* **Cosa fare**: Trascrivi il passo del commento alla sentenza compreso tra "Con la sentenza" e "ordinaria prescrizione decennale.", sostituendo "decennale" con "quinquennale".

* **Testo di lettura**:
%%

Con la sentenza in commento, la Sezione Lavoro della Suprema Corte di Cassazione, uniformandosi al prevalente orientamento espresso dalla giurisprudenza di legittimità, ha chiarito che la decadenza di cui all’art. 47 D.P.R. n. 639 del 1970, all’art. 6 D.L. n. 103 del 1991, convertito in legge n. 166 del 1991, e all’art. 4 D.L. n. 384 del 1992, convertito in legge n. 438 del 1992, non trova applicazione in tutti quei casi in cui la domanda giudiziale sia rivolta non già al riconoscimento del diritto alla prestazione previdenziale in sé considerata, ma solo all’adeguamento della prestazione già ottenuta, perché riconosciuta solo in parte e liquidata in un importo inferiore a quello dovuto. In tali casi, spiega la Corte, la pretesa non soggiace ad altro limite che non sia quello della ordinaria prescrizione decennale.
La correttezza della ricostruzione del quadro normativo di riferimento nei termini sopra richiamati risulta, peraltro, proseguono gli Ermellini, indirettamente avvalorata dall’art. 38, primo comma, lett. d), del D.L. n. 98 del 2011, convertito in legge n. 111 del 2011. Invero, la novella della norma in questione – che prevede l’applicazione del termine decadenziale di cui all’art. 47 del D.P.R. 30 aprile 1970 n. 639, anche alle azioni aventi ad oggetto l’adempimento di prestazioni riconosciute solo in parte o il pagamento di accessori del credito – detta una disciplina innovativa con efficacia retroattiva limitata ai giudizi pendenti in primo grado alla data di entrata in vigore delle nuove disposizioni, con la conseguenza che, ove la nuova disciplina non trovi applicazione, come nel caso di giudizi pendenti in appello alla data predetta, vale il generale principio dell’inapplicabilità del termine decadenziale.
IN NOME DEL POPOLO ITALIANO
LA CORTE SUPREMA DI CASSAZIONE
SEZIONE LAVORO
Composta dagli Ill.mi Sigg.ri Magistrati:
Dott. GABRIELLA COLETTI DE CESARE – Presidente
Dott. PIETRO VENUTI – Rel. Consigliere
Dott. ULPIANO MORCAVALLO – Consigliere
Dott. LUCIA TRIA – Consigliere
Dott. GIULIO FERNANDES – Consigliere
ha pronunciato la seguente
sul ricorso 20851-2009 proposto da:
D. B., domiciliato in ROMA PIAZZA CAVOUR, presso la CANCELLERIA DELLA CORTE SUPREMA DI CASSAZIONE, rappresentato e difeso dagli Avvocati CELENTANO GIOVANNI, TORTORELLA ANTONIETTA, giusta delega in atti;
– ricorrente –
I.N.P.S. – ISTITUTO NAZIONALE PREVIDENZA SOCIALE 80078750587;
– intimato –
avverso la sentenza n. 4270/2008 della CORTE D’APPELLO di BARI, depositata il 10/11/2008 R.G.N.3129/2007;
udita la relazione della causa svolta nella pubblica udienza del 19/09/2012 dal Consigliere Dott. PIETRO VENUTI;
udito il P.M. in persona del Sostituto Procuratore Generale Dott. GIANFRANCO SERVELLO che ha concluso per accoglimento del ricorso.

%%

* **Dati forniti**:

%%

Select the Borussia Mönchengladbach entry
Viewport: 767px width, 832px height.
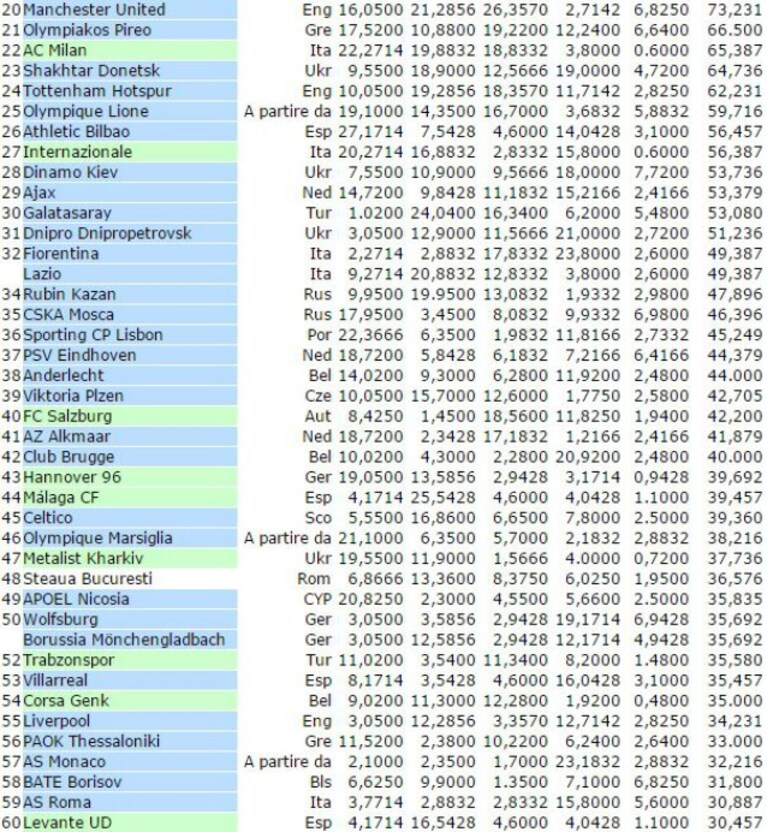(x=124, y=639)
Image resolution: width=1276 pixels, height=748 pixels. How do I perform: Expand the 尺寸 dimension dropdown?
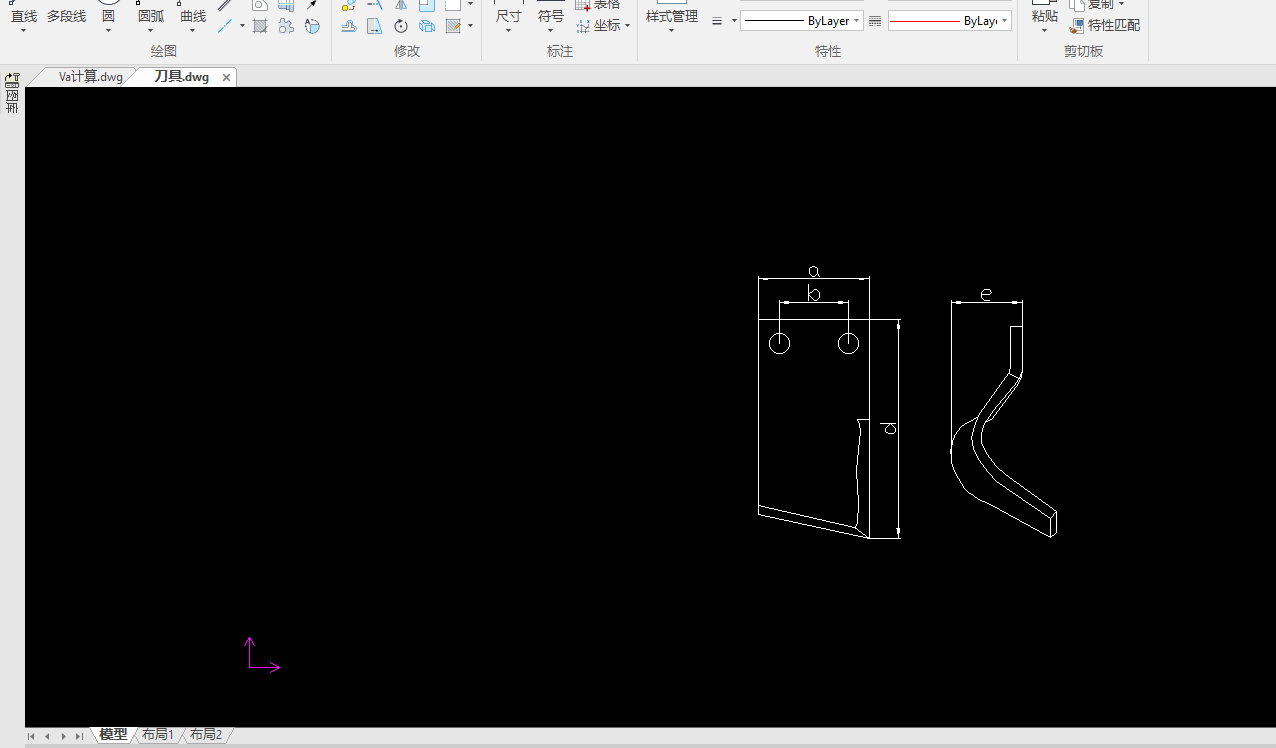click(508, 30)
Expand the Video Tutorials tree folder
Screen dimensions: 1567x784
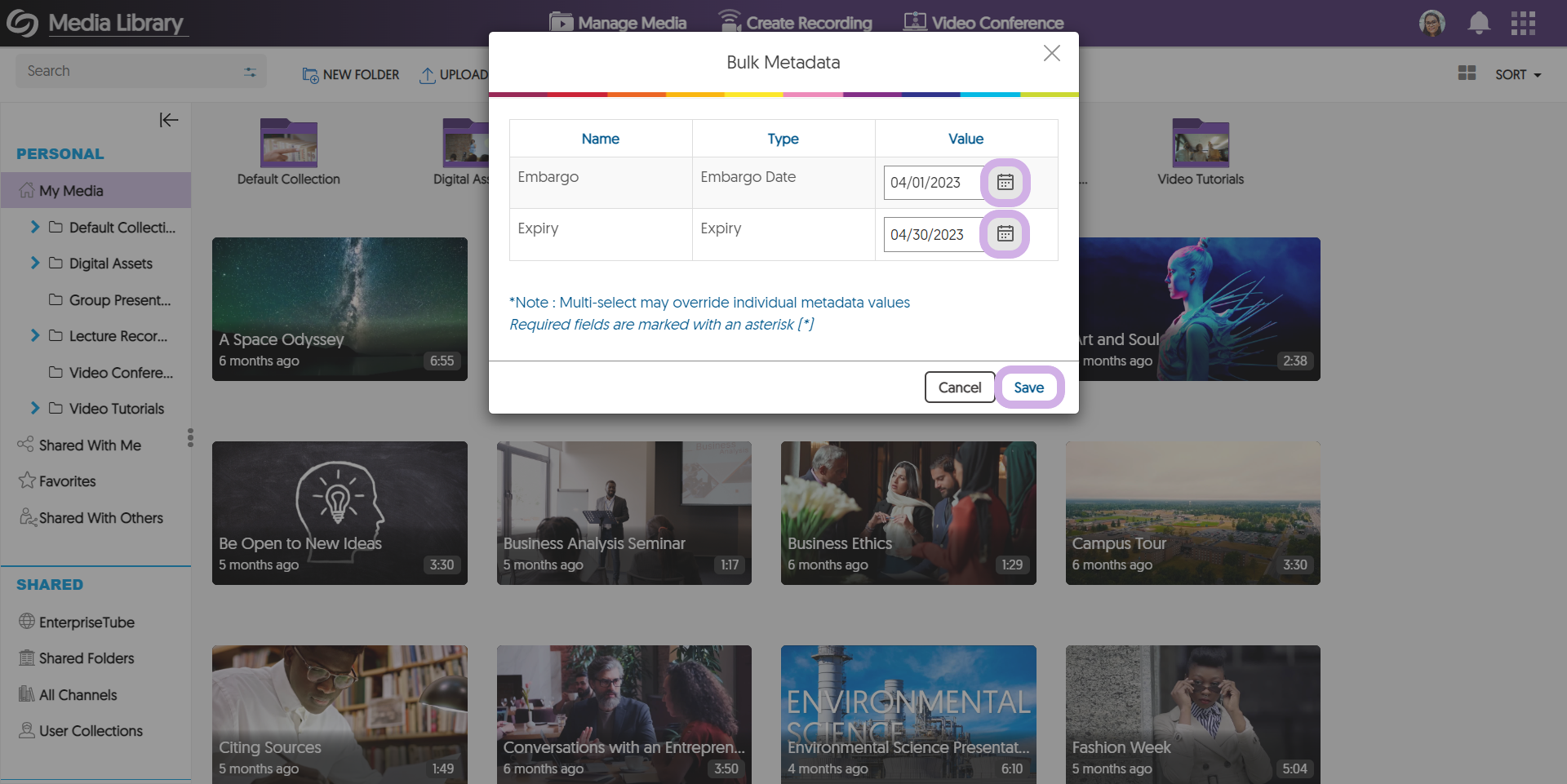(x=34, y=408)
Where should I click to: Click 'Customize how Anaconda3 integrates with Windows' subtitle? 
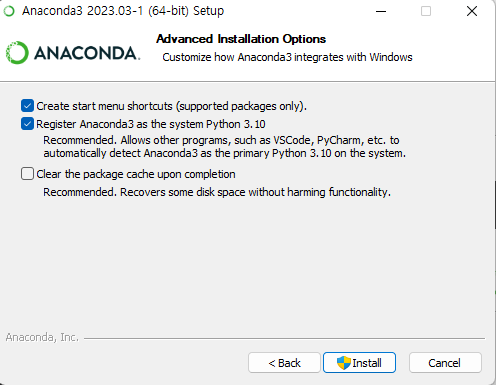point(287,57)
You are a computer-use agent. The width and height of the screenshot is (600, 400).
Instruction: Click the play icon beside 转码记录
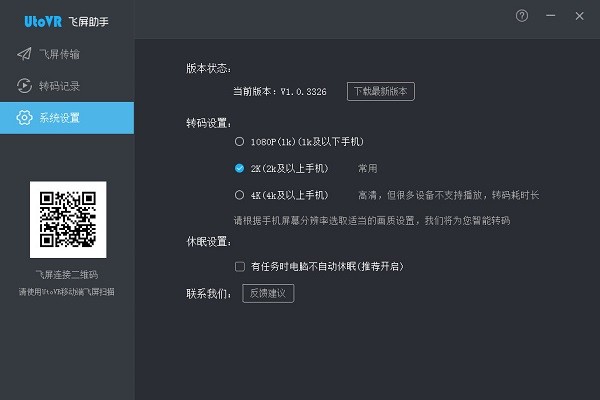[24, 86]
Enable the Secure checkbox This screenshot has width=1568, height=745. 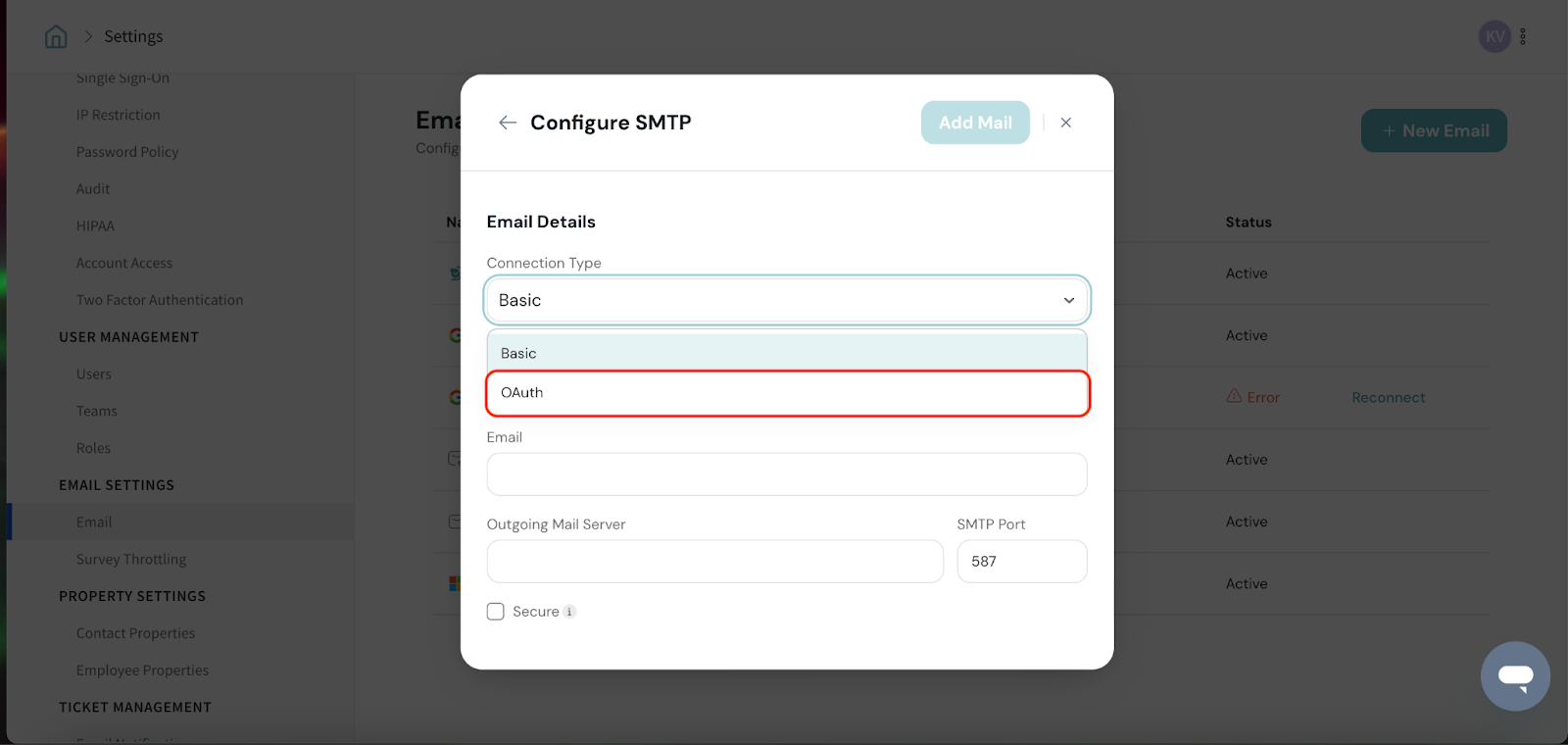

%%

* **Soluzione**:
Con la sentenza in commento, la Sezione Lavoro della Suprema Corte di Cassazione, uniformandosi al prevalente orientamento espresso dalla giurisprudenza di legittimità, ha chiarito che la decadenza di cui all’art. 47 D.P.R. n. 639 del 1970, all’art. 6 D.L. n. 103 del 1991, convertito in legge n. 166 del 1991, e all’art. 4 D.L. n. 384 del 1992, convertito in legge n. 438 del 1992, non trova applicazione in tutti quei casi in cui la domanda giudiziale sia rivolta non già al riconoscimento del diritto alla prestazione previdenziale in sé considerata, ma solo all’adeguamento della prestazione già ottenuta, perché riconosciuta solo in parte e liquidata in un importo inferiore a quello dovuto. In tali casi, spiega la Corte, la pretesa non soggiace ad altro limite che non sia quello della ordinaria prescrizione quinquennale.